# Passage start
On April 30, 2019, the original due date of the Promissory Note in connection with the acquisition of the casing operations of Jagemann Stamping Company was subsequently extended to April 1, 2020. The note bears interest per annum at approximately 4.6% payable in arrears monthly until October 1, 2019 when the interest rate increases to 9% per annum payable monthly until principal and accrued interest are paid in full. In May of 2019, the Company paid $1,500,000 on the balance of the Note.

 

On May 2, 2019, the Company sold its online store “www.ammodeal.com” to AZ Virtual CFO, LLC. The assets sold include, but are not limited to, the website, all permits and registrations, and the books and records of the website. The purchase price was $50,000 and is to be paid in monthly installments of three percent of the gross revenue arising out of operation of the asset and shall be paid in full by December 1, 2021. AZ Virtual CFO, LLC is owned by Ron Shostack, former Officer and current independent contractor of the Company.
# Passage end
# Records provided start
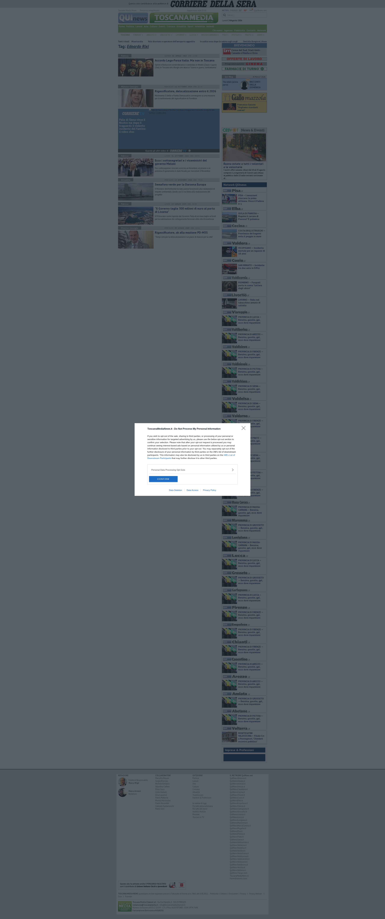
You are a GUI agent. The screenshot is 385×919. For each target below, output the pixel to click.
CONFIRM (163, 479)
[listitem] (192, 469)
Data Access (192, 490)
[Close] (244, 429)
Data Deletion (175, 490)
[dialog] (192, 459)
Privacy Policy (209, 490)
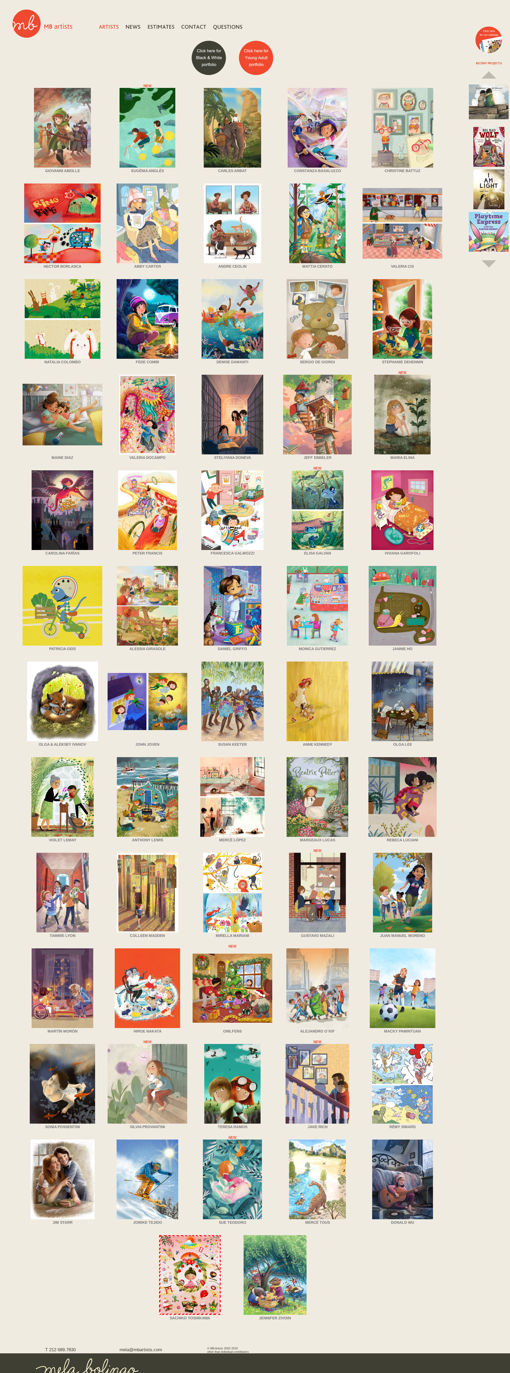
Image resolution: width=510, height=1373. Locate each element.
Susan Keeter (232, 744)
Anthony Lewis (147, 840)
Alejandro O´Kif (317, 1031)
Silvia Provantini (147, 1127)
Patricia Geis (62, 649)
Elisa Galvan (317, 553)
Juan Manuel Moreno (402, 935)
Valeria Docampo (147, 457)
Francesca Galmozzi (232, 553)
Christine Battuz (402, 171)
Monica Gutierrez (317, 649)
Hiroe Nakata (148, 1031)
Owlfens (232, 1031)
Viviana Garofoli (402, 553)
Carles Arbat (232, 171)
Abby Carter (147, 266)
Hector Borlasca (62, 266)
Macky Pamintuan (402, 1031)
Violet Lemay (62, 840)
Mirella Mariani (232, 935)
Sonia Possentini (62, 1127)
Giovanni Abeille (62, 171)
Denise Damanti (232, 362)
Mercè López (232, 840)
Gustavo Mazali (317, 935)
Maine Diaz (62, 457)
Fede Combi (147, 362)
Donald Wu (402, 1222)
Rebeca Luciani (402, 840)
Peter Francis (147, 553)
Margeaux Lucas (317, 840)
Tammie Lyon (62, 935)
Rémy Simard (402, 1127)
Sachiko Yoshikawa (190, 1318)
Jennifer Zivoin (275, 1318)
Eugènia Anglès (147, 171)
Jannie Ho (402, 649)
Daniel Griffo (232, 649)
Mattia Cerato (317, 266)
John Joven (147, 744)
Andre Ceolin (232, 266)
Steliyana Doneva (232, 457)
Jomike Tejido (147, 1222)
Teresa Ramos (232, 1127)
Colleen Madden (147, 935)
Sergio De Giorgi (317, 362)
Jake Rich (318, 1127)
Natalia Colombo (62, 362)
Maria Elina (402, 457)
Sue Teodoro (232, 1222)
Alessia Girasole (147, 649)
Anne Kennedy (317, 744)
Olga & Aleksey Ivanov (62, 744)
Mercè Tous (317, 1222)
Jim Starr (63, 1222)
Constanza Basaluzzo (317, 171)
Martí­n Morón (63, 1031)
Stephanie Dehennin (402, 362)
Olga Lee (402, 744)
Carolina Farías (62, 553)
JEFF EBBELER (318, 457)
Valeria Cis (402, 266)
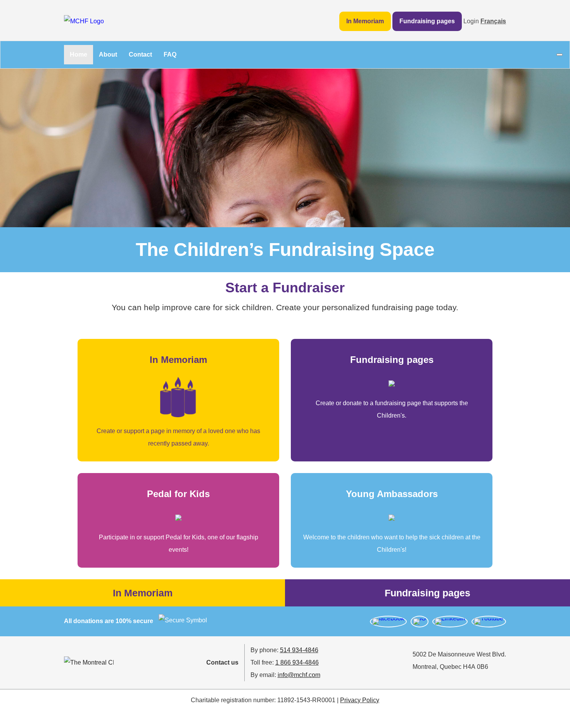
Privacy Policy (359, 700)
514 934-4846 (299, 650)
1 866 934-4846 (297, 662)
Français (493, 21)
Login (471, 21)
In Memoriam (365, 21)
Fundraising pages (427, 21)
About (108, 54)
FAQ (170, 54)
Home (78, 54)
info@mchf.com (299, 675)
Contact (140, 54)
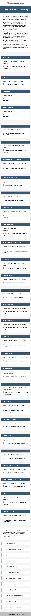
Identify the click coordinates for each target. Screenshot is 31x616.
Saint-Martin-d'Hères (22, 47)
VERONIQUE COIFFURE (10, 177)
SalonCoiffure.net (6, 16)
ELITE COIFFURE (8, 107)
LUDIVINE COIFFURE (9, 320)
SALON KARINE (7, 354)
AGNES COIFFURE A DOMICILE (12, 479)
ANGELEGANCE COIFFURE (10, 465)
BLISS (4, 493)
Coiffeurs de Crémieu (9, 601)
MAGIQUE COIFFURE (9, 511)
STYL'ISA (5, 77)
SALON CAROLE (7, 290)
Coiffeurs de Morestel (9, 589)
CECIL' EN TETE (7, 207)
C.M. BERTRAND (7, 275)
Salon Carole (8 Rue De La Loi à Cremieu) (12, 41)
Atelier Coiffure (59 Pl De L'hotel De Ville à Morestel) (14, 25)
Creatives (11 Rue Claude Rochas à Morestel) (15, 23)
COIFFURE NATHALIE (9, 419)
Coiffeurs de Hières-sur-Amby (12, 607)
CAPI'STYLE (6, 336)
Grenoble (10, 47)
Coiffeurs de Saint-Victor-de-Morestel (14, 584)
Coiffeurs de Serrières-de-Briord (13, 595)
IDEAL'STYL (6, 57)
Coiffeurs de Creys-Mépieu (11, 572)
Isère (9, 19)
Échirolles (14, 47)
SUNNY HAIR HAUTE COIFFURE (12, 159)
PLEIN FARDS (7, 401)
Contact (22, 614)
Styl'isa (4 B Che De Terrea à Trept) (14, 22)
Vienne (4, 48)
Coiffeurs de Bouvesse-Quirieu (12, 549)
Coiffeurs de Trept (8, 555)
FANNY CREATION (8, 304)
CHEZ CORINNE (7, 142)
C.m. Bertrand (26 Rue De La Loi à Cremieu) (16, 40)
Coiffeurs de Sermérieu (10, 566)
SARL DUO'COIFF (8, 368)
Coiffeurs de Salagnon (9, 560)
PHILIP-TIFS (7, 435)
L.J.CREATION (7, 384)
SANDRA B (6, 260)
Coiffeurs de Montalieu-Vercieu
# Records provided end
◆ **Written tasks**
**a.** Copy the passage on the promissory note and store sale from "On April 30, 2019, the" to "of the Note.".
**b.** Proceed with the passage on the promissory note and store sale, picking up after its final sentence.
These items are separate material and are not part of the passage on the promissory note and store sale.

◆ **Exercise answers**
**a.**
On April 30, 2019, the original due date of the Promissory Note in connection with the acquisition of the casing operations of Jagemann Stamping Company was subsequently extended to April 1, 2020. The note bears interest per annum at approximately 4.6% payable in arrears monthly until October 1, 2019 when the interest rate increases to 9% per annum payable monthly until principal and accrued interest are paid in full. In May of 2019, the Company paid $1,500,000 on the balance of the Note.

**b.**
 

On May 3, 2019, the Company entered into a promissory note of $375,000 with a shareholder of the Company. The note bears interest at a per annum of 2.56%. The note has a maturity date of August 3, 2019.

 

On June 5, 2019, the Company entered into an agreement with FSW Funding for an Accounts Receivable Credit Facility. The twenty-four month facility is up to a maximum of $5,000,000 on 85% of eligible accounts and has an annualized interest rate of the Prime Rate published from time to time by the Wall Street Journal plus 4.5%. A fee of 3% of the Maximum Facility will be assessed to the Company.

 

On June 5, 2019, the remaining $300,000 of Convertible Promissory Notes were mandatorily converted into shares of our common stock pursuant to the terms of the Note. The Company converted $300,000 of Convertible Promissory Notes and $18,228 of accrued interest into 127,291 shares of Common Stock at a conversion price of $2.50. The Company accrued $9,000 for a 3% cash conversion fee on the principal converted payable to the placement agent, Paulson Investment Company.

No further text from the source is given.